Cassie looked at Linda through tears.

The women did not notice when the temperature of the room began to drop. It was Annie who first looked about her, bewildered, startled.

The house was unnaturally silent. The clock on the mantle-shelf was audible, it’s ticking echoing strangely. The house was somehow shielded from outside noises – the ever-present traffic on High Street, just a block away, could not be heard. No dog barked and Mrs Evans’ TV set was silent.

“This is how my dream starts,” whispered Annie.

Cassie was brought out of her misery by concern for Annie, who had suddenly gone pale – very pale.

“What’s wrong Annie?”

“Can’t you hear?”

“Hear what? It’s quiet . . . Oh!”

Linda reached for her mother, then, as one, the women turned to face the front door. Footsteps echoed outside the door. But it was not shoes on concrete they heard; it was boots on a resonant metal gangplank.

Windows began to rattle in their frames. The women held their hands over their ears.
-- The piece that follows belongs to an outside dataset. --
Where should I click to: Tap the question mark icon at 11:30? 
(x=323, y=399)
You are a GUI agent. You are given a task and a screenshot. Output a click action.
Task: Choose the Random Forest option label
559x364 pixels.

Abruptly the footsteps ceased.

Heavy knocking boomed through the door – once, twice, thrice.

Before any-one could move, the door kicked itself open.

A fearful apparition occupied the front porch. A hideously distorted body, covered in gaping wounds that oozed pus, was hunched into the usually roomy porch. The face which blocked out most of the view of the body was a parody of a child’s face. Freckled nose and cupid mouth were mocked by hollow eye-sockets, within which raged cold, blue fires.

The innocent mouth opened, breathing pestilence and decay into the room. The voice was thunder and rattling bones.

“B.B. Raven!” roared the ghastly wraith.

“B.B. Raven?” it hissed with menace. Then it looked around the room, it’s absent eyes seeing through the whole house.

“Does B.B. Raven live here?” demanded the ghoul, leaning threateningly towards Cassie.

“No,” she trembled.

“Oh! . . . Wrong address,” said the ghost. “Sorry!”

And it disappeared, leaving the stunned women listening to the theme from Neighbours on Mrs. Evans’ television set.